> [ABOUT THIS EXERCISE]
Word for word, please restate the line containing "Task: Like the Leticia's Charcoal tweet" and all the lines that follow it to the end of the data.

Stored entries:
****************

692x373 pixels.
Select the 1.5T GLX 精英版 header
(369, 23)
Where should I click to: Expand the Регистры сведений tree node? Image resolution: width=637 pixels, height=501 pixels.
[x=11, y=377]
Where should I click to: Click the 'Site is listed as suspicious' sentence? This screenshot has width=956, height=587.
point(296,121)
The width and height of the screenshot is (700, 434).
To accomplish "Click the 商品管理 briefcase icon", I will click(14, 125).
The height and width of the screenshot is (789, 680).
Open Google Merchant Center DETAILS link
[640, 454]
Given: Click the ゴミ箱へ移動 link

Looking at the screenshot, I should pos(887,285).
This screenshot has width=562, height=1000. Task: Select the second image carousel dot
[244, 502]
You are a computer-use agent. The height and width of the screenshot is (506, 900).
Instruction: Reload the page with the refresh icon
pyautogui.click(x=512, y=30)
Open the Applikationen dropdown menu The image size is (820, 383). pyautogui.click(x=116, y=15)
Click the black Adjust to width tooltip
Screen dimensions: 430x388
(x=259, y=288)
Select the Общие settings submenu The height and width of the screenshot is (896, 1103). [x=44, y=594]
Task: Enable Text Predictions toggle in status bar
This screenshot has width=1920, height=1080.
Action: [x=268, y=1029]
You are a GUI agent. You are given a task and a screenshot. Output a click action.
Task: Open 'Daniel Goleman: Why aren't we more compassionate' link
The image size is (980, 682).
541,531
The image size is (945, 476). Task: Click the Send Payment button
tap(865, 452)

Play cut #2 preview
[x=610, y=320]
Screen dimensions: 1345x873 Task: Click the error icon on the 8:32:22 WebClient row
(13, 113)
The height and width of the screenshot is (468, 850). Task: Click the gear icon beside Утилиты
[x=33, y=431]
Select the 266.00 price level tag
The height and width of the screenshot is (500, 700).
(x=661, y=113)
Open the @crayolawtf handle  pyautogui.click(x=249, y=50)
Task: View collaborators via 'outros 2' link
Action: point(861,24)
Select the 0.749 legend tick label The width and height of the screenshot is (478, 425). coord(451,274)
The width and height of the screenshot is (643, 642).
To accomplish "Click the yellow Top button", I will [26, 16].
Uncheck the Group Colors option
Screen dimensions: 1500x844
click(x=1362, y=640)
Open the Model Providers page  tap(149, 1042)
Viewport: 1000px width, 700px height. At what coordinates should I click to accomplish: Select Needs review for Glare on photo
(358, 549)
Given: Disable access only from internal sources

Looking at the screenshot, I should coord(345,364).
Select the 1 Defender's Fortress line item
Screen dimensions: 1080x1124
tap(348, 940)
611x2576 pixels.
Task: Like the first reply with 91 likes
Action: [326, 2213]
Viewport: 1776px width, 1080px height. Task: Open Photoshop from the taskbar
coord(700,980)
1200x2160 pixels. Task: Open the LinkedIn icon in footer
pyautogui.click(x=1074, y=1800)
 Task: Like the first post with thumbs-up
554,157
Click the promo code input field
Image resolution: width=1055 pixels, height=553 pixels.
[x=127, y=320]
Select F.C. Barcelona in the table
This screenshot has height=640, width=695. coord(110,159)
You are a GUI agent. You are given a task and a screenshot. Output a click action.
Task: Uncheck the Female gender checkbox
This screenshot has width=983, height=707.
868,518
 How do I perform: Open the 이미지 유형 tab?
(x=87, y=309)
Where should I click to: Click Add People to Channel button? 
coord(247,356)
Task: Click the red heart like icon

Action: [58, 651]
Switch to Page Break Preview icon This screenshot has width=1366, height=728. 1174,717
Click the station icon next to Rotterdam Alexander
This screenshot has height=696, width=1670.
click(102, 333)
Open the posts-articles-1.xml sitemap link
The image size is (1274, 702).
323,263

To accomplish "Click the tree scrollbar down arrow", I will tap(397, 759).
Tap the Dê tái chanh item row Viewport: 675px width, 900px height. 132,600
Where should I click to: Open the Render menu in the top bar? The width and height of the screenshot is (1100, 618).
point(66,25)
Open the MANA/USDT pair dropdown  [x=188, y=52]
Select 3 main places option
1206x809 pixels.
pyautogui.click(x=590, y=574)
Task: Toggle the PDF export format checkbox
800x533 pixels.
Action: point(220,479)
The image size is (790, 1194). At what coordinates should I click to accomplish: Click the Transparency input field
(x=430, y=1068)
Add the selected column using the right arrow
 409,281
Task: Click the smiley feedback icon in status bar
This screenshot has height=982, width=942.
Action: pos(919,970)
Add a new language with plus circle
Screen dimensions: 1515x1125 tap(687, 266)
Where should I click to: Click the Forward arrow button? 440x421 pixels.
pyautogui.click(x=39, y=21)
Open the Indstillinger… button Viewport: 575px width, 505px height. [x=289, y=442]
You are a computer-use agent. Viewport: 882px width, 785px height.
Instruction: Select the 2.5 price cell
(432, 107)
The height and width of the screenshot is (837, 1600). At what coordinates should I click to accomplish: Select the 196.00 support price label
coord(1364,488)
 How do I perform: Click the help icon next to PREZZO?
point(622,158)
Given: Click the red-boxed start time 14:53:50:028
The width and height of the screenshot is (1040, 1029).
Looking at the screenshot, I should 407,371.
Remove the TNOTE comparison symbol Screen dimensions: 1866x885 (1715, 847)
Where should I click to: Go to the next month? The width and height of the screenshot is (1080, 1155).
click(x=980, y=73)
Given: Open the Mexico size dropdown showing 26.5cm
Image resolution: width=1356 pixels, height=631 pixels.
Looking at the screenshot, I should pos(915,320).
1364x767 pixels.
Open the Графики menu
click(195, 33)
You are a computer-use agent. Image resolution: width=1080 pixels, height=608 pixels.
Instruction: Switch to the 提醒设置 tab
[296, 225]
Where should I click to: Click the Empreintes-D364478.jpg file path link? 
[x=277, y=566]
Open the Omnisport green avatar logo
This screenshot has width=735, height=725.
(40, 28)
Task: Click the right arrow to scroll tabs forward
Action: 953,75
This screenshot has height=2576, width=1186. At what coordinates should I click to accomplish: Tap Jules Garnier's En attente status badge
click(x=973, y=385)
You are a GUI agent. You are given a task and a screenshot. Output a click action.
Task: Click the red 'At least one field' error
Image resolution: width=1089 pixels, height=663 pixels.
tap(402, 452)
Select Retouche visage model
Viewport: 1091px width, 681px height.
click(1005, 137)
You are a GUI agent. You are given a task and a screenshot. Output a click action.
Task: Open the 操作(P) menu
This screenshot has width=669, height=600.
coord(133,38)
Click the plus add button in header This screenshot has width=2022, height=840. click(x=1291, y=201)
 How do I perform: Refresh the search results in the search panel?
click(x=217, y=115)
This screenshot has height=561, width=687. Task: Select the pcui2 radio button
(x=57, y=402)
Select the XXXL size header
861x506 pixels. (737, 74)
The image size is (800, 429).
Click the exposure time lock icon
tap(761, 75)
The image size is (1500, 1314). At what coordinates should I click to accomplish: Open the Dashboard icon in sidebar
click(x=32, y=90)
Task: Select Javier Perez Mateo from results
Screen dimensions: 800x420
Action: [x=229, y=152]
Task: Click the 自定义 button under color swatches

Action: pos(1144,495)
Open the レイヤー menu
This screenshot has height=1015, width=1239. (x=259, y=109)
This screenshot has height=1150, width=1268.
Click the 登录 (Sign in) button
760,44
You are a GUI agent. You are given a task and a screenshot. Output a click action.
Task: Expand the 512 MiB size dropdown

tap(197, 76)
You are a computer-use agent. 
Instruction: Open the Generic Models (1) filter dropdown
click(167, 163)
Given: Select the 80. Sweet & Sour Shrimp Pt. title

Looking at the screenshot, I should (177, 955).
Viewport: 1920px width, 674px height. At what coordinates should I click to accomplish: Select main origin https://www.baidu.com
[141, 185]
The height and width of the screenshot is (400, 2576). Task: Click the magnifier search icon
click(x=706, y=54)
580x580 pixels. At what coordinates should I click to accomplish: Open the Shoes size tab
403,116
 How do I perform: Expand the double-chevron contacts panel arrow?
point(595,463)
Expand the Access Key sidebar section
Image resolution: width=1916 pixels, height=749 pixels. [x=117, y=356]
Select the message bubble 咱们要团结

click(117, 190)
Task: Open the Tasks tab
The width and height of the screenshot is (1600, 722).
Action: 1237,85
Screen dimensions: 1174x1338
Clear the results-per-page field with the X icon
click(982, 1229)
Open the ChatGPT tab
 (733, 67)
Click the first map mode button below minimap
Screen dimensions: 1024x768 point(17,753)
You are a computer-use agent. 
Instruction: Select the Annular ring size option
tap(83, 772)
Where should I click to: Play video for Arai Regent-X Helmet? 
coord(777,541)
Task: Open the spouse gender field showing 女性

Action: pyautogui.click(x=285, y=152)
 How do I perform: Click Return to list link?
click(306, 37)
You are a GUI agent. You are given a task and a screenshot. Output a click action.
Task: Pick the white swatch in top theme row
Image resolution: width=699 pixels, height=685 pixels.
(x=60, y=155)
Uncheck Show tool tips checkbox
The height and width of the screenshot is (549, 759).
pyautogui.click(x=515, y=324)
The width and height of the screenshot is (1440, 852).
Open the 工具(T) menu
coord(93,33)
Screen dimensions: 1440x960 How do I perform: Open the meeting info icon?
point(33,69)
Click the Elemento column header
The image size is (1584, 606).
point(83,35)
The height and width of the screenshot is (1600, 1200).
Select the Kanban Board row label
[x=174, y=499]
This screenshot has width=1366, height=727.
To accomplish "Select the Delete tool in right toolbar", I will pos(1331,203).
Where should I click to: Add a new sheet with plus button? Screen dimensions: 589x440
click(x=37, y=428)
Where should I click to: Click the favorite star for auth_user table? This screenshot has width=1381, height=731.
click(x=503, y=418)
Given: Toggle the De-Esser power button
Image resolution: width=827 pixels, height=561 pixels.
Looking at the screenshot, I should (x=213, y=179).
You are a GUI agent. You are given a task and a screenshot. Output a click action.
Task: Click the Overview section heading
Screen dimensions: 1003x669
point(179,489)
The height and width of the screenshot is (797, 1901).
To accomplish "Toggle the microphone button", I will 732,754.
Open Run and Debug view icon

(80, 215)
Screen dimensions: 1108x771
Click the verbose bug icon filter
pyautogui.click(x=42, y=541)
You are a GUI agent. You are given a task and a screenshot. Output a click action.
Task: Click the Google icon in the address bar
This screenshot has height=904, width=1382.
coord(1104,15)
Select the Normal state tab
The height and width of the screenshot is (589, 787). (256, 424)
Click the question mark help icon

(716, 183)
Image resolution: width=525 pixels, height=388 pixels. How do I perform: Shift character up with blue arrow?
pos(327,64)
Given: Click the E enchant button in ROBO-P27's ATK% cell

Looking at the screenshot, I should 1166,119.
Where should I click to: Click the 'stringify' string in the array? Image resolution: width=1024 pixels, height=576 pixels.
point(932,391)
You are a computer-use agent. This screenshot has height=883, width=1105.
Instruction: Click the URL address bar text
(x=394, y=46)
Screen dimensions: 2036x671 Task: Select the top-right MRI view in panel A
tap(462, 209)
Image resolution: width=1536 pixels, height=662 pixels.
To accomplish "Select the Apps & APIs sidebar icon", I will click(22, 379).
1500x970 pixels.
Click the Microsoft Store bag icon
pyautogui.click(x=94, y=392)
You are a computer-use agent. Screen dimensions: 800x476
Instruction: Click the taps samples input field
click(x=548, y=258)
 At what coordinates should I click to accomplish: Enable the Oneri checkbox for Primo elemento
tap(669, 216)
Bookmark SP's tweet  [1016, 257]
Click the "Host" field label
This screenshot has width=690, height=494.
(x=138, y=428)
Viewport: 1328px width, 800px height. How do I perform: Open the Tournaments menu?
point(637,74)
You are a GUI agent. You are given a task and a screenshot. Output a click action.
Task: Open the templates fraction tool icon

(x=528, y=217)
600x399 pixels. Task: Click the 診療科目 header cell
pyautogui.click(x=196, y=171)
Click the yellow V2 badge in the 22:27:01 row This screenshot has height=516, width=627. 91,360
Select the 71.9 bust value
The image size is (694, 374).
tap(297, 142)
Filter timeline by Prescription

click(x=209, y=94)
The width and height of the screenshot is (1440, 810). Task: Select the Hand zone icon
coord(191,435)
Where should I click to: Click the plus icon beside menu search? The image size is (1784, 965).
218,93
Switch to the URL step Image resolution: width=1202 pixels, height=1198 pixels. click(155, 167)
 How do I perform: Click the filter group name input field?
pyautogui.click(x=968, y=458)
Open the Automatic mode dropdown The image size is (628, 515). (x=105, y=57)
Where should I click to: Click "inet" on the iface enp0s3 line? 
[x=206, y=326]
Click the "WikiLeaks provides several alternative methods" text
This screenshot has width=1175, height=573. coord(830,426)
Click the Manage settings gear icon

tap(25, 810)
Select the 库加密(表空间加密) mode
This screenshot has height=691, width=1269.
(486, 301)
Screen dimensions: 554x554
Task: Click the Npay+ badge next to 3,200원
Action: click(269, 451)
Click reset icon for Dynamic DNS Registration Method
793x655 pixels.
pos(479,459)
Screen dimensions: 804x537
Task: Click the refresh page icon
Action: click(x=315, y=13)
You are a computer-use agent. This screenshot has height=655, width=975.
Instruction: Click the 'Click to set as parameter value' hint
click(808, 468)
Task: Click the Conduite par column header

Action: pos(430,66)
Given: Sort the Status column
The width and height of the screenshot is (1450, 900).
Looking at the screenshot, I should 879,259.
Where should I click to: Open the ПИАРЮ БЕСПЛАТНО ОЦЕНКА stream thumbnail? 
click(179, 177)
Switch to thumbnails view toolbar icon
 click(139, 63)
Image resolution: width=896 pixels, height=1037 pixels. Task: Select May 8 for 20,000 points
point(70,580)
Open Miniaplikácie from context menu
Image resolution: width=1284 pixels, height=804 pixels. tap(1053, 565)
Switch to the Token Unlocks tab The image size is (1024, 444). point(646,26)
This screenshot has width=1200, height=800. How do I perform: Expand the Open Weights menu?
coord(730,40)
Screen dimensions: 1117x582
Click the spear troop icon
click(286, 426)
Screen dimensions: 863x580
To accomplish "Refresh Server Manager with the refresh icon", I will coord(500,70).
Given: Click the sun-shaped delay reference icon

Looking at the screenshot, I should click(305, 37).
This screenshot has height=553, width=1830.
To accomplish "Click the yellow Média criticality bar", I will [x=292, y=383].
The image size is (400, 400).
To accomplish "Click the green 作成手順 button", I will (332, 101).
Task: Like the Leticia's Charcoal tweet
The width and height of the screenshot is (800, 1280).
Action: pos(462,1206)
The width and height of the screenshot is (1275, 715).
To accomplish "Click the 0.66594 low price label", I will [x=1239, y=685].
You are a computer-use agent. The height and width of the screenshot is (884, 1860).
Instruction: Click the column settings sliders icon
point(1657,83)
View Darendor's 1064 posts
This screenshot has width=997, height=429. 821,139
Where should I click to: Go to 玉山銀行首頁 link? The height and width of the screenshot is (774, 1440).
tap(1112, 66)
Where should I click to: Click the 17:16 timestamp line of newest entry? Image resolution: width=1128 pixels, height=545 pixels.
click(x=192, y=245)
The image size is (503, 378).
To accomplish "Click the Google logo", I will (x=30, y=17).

****************

> [EXERCISE RESULT]
Task: Like the Leticia's Charcoal tweet
The width and height of the screenshot is (800, 1280).
Action: pos(462,1206)
The width and height of the screenshot is (1275, 715).
To accomplish "Click the 0.66594 low price label", I will [x=1239, y=685].
You are a computer-use agent. The height and width of the screenshot is (884, 1860).
Instruction: Click the column settings sliders icon
point(1657,83)
View Darendor's 1064 posts
This screenshot has width=997, height=429. 821,139
Where should I click to: Go to 玉山銀行首頁 link? The height and width of the screenshot is (774, 1440).
tap(1112, 66)
Where should I click to: Click the 17:16 timestamp line of newest entry? Image resolution: width=1128 pixels, height=545 pixels.
click(x=192, y=245)
The image size is (503, 378).
To accomplish "Click the Google logo", I will (x=30, y=17).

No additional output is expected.